Here’s the thing: Having a loose or improper fitting barrel/receiver interface will cause the sights to move or not line up properly or repeatably. This will not allow you to use the accuracy that the manufacturer put into the barrel. At Prof Hale’s place I was assaulted by people who just KNEW that fucking with the receiver was going to make the barrel shoot more accurately. This is voodoo gunsmithing, pure and simple, and to represent it as anything else is bullshit.

Now, I will gladly concede that making that receiver fit the barrel tightly will make sure the sight can be made to point at the thing the barrel can hit much more reliably, but again, why deliberately use an out-of-tolerance part, if max accuracy is your goal?

The way the barrel fits into the receiver is critical, so those dimensions have a tighter tolerance. The slot at the top of the receiver is critical for bolt alignment. The depth of it has to allow room for the receiver to grow. The nut is steel so that it expands at the same thermal rate as the barrel, so it doesn’t cause the threads in the receiver to lock up. This is not because it can affect the accuracy of the barrel, which it cannot, but because it affects the tightness and repeatability between the receiver (Which is where the rear sight or optics are mounted) and the barrel. If the optics are not in a rigid and immobile relationship to the barrel, there is no way you will shoot accurately.
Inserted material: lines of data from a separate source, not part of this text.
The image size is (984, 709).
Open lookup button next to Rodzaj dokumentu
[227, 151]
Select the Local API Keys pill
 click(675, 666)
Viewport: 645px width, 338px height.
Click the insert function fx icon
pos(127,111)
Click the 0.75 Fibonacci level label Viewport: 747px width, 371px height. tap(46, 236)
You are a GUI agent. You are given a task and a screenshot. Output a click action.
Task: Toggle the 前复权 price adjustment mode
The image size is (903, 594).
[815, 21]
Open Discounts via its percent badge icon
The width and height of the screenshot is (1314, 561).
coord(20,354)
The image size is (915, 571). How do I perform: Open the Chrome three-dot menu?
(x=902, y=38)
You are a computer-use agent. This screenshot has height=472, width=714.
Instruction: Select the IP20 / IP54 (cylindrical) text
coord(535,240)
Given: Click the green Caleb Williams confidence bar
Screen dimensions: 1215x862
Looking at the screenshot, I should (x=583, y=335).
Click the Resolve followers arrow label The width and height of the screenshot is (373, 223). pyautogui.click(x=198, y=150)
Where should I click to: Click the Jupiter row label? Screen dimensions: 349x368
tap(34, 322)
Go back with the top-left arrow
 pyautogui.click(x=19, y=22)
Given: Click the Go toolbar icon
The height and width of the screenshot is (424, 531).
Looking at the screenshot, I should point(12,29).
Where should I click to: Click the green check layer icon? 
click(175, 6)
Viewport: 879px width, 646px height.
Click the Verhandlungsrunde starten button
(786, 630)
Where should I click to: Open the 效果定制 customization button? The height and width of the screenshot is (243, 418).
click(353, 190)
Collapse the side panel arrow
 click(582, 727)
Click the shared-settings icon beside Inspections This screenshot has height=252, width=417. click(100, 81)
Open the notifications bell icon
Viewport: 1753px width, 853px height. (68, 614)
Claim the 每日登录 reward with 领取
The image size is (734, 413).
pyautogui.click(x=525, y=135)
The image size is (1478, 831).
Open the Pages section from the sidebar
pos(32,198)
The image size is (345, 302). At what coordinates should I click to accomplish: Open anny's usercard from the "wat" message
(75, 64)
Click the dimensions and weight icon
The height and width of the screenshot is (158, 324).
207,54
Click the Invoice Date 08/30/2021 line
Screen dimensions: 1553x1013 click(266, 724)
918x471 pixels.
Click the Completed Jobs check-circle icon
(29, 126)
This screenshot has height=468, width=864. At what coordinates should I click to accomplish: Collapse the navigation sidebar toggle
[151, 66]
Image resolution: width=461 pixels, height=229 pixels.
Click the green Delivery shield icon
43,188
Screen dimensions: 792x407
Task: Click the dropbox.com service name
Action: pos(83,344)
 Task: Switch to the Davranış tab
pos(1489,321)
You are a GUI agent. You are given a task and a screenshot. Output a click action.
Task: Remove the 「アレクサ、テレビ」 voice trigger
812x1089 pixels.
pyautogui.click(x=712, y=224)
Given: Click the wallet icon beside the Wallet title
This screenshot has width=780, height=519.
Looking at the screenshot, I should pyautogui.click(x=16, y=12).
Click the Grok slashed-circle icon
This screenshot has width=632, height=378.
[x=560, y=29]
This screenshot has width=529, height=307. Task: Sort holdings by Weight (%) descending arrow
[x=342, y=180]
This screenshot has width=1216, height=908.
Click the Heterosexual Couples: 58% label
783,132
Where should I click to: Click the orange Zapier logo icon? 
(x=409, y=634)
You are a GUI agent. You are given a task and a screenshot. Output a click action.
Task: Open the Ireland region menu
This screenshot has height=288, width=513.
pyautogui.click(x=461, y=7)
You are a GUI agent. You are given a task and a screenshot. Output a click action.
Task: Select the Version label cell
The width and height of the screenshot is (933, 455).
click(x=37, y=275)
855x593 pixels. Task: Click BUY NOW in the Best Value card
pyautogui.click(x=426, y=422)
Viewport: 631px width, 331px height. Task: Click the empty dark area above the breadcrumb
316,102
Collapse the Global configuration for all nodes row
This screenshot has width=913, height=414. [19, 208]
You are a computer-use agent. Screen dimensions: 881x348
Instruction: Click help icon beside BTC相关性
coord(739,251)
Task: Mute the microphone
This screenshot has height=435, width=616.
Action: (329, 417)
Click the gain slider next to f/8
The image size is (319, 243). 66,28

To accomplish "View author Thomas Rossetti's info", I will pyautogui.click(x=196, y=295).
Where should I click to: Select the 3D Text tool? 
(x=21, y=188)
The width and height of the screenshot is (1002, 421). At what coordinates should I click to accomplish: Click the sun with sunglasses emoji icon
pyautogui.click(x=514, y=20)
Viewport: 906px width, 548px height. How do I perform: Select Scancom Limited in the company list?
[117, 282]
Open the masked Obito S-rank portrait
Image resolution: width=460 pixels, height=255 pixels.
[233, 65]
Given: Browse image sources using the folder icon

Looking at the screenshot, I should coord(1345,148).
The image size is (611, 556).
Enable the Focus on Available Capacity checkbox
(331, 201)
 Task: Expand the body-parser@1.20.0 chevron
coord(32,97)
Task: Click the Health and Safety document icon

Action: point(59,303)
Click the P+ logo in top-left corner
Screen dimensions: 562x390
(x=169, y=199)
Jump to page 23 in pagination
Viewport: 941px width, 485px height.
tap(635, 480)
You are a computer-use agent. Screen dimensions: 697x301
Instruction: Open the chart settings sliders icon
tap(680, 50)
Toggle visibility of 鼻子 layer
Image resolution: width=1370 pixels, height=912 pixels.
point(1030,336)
This is all some pretty damned fine engineering, but there are a lot of things you can’t even see. Mr Foster points out something I knew but maybe you don’t: Flip the upper up on it’s forward pin. See the hole for the back pin? It’s a slot. It’s not round. It’s just a little bit longer than it is tall, and the reason is to prevent the upper from binding when the receiver warms while being shot.

If you have a digital IR thermometer, you can pump a few dozen rounds quickly through your AR, and note the temperature change, and measure the diameter of the pin and the length of the slot, and use that to determine what alloy the upper is probably made from. Congrats, you just reverse engineered that part of the design.

Additionally, and i don’t know if all uppers are like this, mine and several others I’ve seen have had the slot canted at a slight angle. This means as the upper warms, it fits a little more tightly to the lower. That slot is a little piece of brilliance there, it really is.

I’m not concerned about the suitability of this as a battle rifle, I’m really, really not. That discussion is for other people. I’m talking about the incredibly complex and well thought out design of what in the end is a very simple mechanism, and one that is not just elegant but a blast to shoot. Thanks, Gene. Nicely done.